[Text block]

Start of Block

In adults, arterial stiffness is an early marker of cardiovascular disease and predicts greater cardiovascular morbidity and mortality (6,7). Abnormalities in HRV represent cardiac autonomic dysfunction and are associated with myocardial infarction and sudden death (8–12). Furthermore, alterations in HRV have been associated with increased arterial stiffness in individuals with diabetes (13,14).

Despite the wealth of cross-sectional reports documenting cardiovascular risk factors and arterial stiffness and HRV data in individuals with youth-onset type 1 and type 2 diabetes reported by us and others (15–20), limited data on changes in arterial stiffness and HRV over time exist. Additionally, no previous studies have compared participants with type 1 and type 2 diabetes at follow-up and whether the change in arterial stiffness and HRV over time differs by diabetes type.

We examined changes in arterial stiffness and HRV in participants with youth-onset type 1 and type 2 diabetes enrolled in the observational SEARCH for Diabetes in Youth (SEARCH) study. The objectives of the study were to 1) compare arterial stiffness and HRV at initial and follow-up assessment by diabetes type, 2) compare the change over time by diabetes type, and 3) determine the relationship between burden of risk factors associated with worse arterial stiffness and HRV at follow-up assessment.

End of Block

[Tasks and exercises]
1. From the passage on arterial stiffness and HRV in diabetes, copy word for word the part that opens with the words containing "We examined changes" and closes with "at follow-up assessment.".
2. Answer these questions from the passage on arterial stiffness and HRV in diabetes:
(a) In adults, what is arterial stiffness described as an early marker of?
(b) What do abnormalities in HRV represent?
(c) In which observational study were the participants enrolled?

[Collected data entries]
Start of Block

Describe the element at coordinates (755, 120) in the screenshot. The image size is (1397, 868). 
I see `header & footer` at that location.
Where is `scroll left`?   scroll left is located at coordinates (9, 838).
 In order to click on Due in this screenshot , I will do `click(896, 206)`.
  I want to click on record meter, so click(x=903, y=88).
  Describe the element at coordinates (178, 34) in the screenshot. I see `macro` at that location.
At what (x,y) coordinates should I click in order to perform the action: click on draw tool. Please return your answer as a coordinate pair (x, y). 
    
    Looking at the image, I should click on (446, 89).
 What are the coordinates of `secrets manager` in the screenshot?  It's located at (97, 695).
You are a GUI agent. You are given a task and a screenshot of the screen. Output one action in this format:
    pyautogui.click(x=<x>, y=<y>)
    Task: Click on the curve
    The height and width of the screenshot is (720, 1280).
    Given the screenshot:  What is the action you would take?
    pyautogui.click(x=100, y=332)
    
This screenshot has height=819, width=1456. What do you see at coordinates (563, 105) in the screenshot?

End of Block

[Results of the tasks]
1.
We examined changes in arterial stiffness and HRV in participants with youth-onset type 1 and type 2 diabetes enrolled in the observational SEARCH for Diabetes in Youth (SEARCH) study. The objectives of the study were to 1) compare arterial stiffness and HRV at initial and follow-up assessment by diabetes type, 2) compare the change over time by diabetes type, and 3) determine the relationship between burden of risk factors associated with worse arterial stiffness and HRV at follow-up assessment.

2.
(a) Cardiovascular disease.
(b) Cardiac autonomic dysfunction.
(c) The SEARCH for Diabetes in Youth (SEARCH) study.